═════ Extracted text ═════

It's kind of a cool concept. But Yann Lecun was there and Frank Noe was there, who's a big guy in Europe in this. I don't know, it's just Terrence Tao came by, it was really great group and everyone's kind of jamming. It was like 2019, so there had not really been the big hit, especially in non computer science fields. And then I came back from that and I was like, well, I got to teach class on this. I'm writing a book about how you can apply these methods in chemistry. It was very kind of niche field because every machine learning class that my PhD students could take at the time this is when I was professor at University of Rochester, it always would end in like, okay, this is an RNN and this is what you need to know or this is how you do image classification. But in chemistry it's all about graphs, right? It's all about how do you represent these graph structures. It's all about symmetry and geometry. And that was like not a thing that was very popular. But you had Max Welling on before and the godfather of geometric deep learning. So I wrote this textbook about these methods and there was a bunch of interesting mathematics to it. I had a good time and stuff. And then I think I was following the news in the space in codex. The original codex came out and I had been looking at transformers for a while. I just tinkered with them and we started trying them on, doing some chemistry tasks. We were really impressed actually. And we wrote a benchmark and this is like 2019. Wrote a benchmark of verifiable rewards in 2019. Maybe it's 2020 by then, but like.

6:58

Speaker C

Ahead of the curve.

8:25

Speaker A

Here'S a function and sorry, there's like a task which is like I have a body of a function for like a Markov chain Monte Carlo simulation. It's missing some pieces. Complete it. And then we had like a verifier that would see is it a valid MCMC simulation? What do you call it? We wrote this paper ended up coming out, I think 2021, 2022, because it took a long time to bank enough questions. But I wrote an opinion piece about how transformers could change how we think about chemistry and things like this and how we teach it. And then OpenAI some people there, lama was there, she saw this paper and they reached out like, hey, we're building this new model and we think it'd be great to red team it to what could happen with these models if they're applied to chemistry or biology. And so I was a red teamer for GPT4 and I was using it like nine months or something before release was like August. So GPT4 came out in March and I was using it in August.

8:28

Speaker C

Yeah.

9:20

Speaker A

And then like the REACT and Miracle paper came out. I think Shen Yu, he wrote that paper and I plugged it in with GPT4 like in the fall, you know, and I was like, wow, there's so much stuff coming out with react. Yeah. And it was really exciting. And Then so when GPT4 came out, I released this paper called Chemcro. I work with Philippe Schwaler in Switzerland on this and IBM.

9:20

Speaker C

So that was like REACT applied to chemistry.

9:41

Speaker A

Yeah. And what we had is there was a cloud lab that IBM built in Switzerland. So we had GPT4 operating the cloud lab. And then it was like I had written a literature research agent that did like agentic rag. Again, nobody knew what agentic rag was at the time. I think actually Harrison Chase had written a blog post about some ideas there. And so I stole some of the ideas, really smart guy. And basically applied that. And we saw some really cool stuff. It was really exciting. And then I wrote the paper. It set off this crazy storm of like everyone was. Had a lot of anxiety about AI progress.

9:43

Speaker C

Yeah.

═════

> Directions for this task
Keep going with the interview transcript about machine learning in chemistry, picking up right after its final line.

═════ Raw data ═════

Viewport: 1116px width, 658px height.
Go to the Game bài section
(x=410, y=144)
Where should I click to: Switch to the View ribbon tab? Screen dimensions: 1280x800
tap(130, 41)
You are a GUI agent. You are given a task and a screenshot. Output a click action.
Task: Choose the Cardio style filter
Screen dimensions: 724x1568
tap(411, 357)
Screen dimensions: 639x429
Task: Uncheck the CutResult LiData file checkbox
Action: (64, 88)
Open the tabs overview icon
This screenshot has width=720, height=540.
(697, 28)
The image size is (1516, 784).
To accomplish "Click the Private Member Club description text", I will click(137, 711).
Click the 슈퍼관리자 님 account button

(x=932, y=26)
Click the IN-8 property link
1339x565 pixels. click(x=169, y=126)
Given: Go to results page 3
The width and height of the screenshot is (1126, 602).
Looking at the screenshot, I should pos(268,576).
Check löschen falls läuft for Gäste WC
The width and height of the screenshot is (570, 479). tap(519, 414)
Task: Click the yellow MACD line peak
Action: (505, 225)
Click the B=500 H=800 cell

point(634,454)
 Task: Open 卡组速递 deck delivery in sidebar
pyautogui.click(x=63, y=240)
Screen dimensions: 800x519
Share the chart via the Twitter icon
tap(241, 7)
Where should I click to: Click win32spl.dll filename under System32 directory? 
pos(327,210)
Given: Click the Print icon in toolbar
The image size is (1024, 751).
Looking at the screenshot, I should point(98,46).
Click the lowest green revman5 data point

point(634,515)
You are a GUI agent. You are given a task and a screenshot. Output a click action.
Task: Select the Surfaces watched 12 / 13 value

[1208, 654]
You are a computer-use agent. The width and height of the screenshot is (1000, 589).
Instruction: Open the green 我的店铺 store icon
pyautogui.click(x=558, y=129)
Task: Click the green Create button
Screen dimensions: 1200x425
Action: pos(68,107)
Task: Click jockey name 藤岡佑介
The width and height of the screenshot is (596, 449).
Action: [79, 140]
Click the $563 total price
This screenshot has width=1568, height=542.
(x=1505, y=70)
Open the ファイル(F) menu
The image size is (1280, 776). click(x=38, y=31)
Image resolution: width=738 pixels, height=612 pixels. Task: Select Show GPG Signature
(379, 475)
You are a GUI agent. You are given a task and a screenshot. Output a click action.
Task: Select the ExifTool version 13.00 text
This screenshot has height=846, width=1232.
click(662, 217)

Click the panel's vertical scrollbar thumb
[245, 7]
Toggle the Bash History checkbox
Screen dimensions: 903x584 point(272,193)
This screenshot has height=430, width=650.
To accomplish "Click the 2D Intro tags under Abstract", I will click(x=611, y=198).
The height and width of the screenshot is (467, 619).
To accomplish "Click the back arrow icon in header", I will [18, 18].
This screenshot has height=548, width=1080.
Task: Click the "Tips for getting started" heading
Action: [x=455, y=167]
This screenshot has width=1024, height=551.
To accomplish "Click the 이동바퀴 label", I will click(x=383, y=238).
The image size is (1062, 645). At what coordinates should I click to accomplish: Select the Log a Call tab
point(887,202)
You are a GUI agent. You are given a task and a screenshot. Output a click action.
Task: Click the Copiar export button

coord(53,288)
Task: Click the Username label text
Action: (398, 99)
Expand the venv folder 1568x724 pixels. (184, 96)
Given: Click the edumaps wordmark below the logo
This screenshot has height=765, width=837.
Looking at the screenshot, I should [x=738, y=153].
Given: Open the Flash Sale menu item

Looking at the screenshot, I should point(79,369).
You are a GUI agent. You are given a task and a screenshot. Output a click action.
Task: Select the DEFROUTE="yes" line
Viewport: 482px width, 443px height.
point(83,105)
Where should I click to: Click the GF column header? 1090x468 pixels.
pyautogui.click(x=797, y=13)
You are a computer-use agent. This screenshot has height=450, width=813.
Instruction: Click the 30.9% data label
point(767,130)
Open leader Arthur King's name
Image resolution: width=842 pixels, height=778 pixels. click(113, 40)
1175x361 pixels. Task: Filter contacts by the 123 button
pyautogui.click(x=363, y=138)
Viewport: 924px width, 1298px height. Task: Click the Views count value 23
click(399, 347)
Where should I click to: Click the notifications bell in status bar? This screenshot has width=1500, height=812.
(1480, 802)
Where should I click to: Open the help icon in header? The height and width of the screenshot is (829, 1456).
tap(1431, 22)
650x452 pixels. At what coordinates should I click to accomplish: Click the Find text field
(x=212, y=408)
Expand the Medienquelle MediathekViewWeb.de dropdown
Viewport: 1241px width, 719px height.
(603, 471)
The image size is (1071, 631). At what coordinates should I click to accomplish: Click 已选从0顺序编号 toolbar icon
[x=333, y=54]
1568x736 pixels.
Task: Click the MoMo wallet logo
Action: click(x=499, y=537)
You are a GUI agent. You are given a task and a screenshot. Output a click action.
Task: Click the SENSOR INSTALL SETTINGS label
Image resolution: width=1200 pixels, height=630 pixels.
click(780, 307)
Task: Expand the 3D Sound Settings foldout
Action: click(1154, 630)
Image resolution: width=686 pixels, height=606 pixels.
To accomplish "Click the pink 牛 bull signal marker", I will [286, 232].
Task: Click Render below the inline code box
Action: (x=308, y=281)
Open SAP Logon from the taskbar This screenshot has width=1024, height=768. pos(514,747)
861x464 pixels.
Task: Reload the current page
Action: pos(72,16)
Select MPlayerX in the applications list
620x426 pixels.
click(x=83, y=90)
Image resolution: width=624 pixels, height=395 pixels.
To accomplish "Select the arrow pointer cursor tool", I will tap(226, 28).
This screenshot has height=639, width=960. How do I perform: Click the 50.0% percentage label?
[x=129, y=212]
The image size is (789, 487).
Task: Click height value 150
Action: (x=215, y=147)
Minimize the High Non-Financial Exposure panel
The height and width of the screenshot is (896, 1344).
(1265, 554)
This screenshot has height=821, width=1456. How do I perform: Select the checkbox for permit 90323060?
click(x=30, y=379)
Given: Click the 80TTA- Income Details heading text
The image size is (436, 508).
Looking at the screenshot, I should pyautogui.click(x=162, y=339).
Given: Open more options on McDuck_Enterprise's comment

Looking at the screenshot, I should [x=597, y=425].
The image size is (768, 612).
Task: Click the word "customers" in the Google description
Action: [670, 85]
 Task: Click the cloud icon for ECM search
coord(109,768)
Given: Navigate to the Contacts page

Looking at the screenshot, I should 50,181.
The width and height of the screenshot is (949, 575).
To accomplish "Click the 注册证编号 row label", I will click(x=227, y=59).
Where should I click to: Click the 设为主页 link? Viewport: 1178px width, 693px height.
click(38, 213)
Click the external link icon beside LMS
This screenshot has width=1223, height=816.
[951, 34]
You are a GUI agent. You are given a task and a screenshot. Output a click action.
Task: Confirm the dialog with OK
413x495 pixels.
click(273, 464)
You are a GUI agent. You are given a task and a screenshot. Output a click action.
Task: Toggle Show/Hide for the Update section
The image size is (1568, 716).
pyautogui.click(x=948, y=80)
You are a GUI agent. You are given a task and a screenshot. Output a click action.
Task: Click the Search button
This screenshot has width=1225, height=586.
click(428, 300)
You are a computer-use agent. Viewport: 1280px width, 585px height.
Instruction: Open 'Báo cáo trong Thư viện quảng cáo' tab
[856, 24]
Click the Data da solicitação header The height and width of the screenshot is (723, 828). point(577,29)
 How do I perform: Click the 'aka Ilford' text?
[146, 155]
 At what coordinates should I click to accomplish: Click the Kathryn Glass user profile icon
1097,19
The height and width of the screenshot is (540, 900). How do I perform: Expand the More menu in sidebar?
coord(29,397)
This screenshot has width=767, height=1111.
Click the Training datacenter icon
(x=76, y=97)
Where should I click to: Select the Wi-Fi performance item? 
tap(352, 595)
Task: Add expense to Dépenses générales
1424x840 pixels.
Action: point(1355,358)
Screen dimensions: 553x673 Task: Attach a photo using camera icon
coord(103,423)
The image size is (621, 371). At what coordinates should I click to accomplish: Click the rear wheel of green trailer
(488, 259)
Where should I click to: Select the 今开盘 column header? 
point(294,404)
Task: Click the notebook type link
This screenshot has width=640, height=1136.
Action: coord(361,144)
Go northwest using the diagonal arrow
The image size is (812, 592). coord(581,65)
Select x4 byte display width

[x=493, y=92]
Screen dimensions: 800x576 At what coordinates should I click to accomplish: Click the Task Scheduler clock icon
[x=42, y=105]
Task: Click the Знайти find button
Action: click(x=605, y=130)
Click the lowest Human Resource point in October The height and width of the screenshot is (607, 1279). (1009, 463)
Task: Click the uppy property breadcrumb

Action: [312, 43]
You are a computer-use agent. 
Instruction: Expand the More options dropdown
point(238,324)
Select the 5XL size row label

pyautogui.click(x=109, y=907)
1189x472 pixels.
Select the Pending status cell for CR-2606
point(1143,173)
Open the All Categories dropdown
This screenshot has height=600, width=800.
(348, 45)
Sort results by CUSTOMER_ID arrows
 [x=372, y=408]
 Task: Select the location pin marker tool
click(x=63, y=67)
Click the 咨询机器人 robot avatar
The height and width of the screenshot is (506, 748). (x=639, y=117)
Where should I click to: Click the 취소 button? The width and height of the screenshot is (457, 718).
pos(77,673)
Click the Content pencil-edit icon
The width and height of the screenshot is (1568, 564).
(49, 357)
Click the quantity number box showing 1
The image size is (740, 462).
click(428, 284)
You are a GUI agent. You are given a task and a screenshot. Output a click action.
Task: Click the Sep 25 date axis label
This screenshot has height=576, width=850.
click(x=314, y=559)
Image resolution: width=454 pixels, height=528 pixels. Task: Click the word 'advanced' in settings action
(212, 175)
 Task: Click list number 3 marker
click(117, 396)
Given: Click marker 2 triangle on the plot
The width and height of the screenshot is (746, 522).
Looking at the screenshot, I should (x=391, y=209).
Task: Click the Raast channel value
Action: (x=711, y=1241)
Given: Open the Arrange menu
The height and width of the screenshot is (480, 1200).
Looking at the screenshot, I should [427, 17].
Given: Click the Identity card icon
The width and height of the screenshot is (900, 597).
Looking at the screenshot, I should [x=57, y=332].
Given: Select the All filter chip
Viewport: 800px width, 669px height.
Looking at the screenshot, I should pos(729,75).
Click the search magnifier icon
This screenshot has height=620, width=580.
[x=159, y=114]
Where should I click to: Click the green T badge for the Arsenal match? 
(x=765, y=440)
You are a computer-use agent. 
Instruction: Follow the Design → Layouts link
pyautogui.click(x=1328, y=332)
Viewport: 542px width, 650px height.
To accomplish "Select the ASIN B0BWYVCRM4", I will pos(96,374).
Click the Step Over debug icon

═════

> Task output
10:20

Speaker A

And I ended up visiting the White House. I guess my, my paper was like the only time a preprint or peer reviewed paper was presented to the President on like their schedule for a certain amount of block.

10:20

Speaker C

Wow.

10:31

Speaker A

And the National Security Advisor at the time, Jake. God, I was confused. Yeah, no, sorry. One of them is a talk show host and one of them was like the National Security advisor. I forget which is which.

10:32

Speaker C

That guy.

10:44

Speaker A

That guy, yeah. He had a presentation about our paper and they presented because there was a big tech CEO summit at this time where they sent out Sam Altman and some other CEOs out there and they.

10:45

Speaker C

This is the future of chemistry as a language or a different one.

10:55

Speaker A

This is the Chemcro papers. Chemcro paper. Yeah, sorry, I probably should name these things. And so it was crazy. And they had me go out there and then I met a lot of three letter agencies I didn't really want to meet. And like, you know, there's like some. Somebody from one three letter agencies. Like how does this change explosives? You know, another three agencies, like how does it change breakout time for nuclear weapons research?

10:57

Speaker C

Yeah, yeah.

11:19

Speaker A

I was like, guys, like I don't, I'm not really sure. And. But it turns out that like, you know, there was not that many people. World experts on, on AI and science.

11:20

Speaker C

Right. So what's the answer?

11:28

Speaker A

Yeah, great. Good question. We'll come back to that.

11:30

Speaker C

Okay, yeah, let's come back to that.

11:34

Speaker A

In the end, I had a lot of energy, a lot of excitement about this area, so took a sabbatical from University of Rochester. I met with Sam Rodriguez and Sam had been talking to Eric Schmidt and Tom Kalil, who was also a National Security Council in the Obama administration, about how to like scale up these ideas. And so Sam had this concept of like focused research organizations, which is how do you do science? Like not in academia, not in, in a. In like one of these kind of near monopoly tech companies, these big labs and want to try this idea out. And I was like, hey, we should do this around agents for science or AI for science. I love Sam. He pushes me to come up, you know, with really lofty ambitions. So we decided to automate science as the goal instead of like, see what fun stuff we could do with agents in science. But I think that was maybe the real mission. But of course, automating science, the, the long term mission.

11:35

Speaker C

Yes.

12:27

Speaker A

And so that was what led to Future House. And that was a very long winded.

12:27

Speaker C

Yeah, no, no, that's great. So, so you chose to leave a tenure track position.

12:31

Speaker A

So I, I was on sabbatical, which is a, a beautiful concept. Um, but then I did resign my tenure position when we co founded Edison.

12:36

Speaker C

Yeah. Okay.

12:44

Speaker A

And I think it was, you know, I, I had been on sabbatical for a very long period of time and so at a certain point I just had to resign my tenure. So I resigned tenure in June.

12:45

Speaker C

Okay. Oh, so that's only recently.

12:53

Speaker A

Yeah, only recently.

12:55

Speaker C

And you just felt like this is the direction of my career.

12:56

Speaker A

Yeah, yeah. I mean I got tenure and I had these early career awards like the NSF Career Award. It was great. And I think academia is really exciting, but I just thought that right now this kind of area, like AR for science is just, I think A difficult to do in academia and B, so exciting that I think you can take bigger bets. And I think having a tenured position and writing research grants is maybe not the biggest bet you can take on a field. Now we have a venture backed startup called Edison, which we spun out of Future House. And we took a lot of the ideas and we're trying to do this at an even bigger scale right now.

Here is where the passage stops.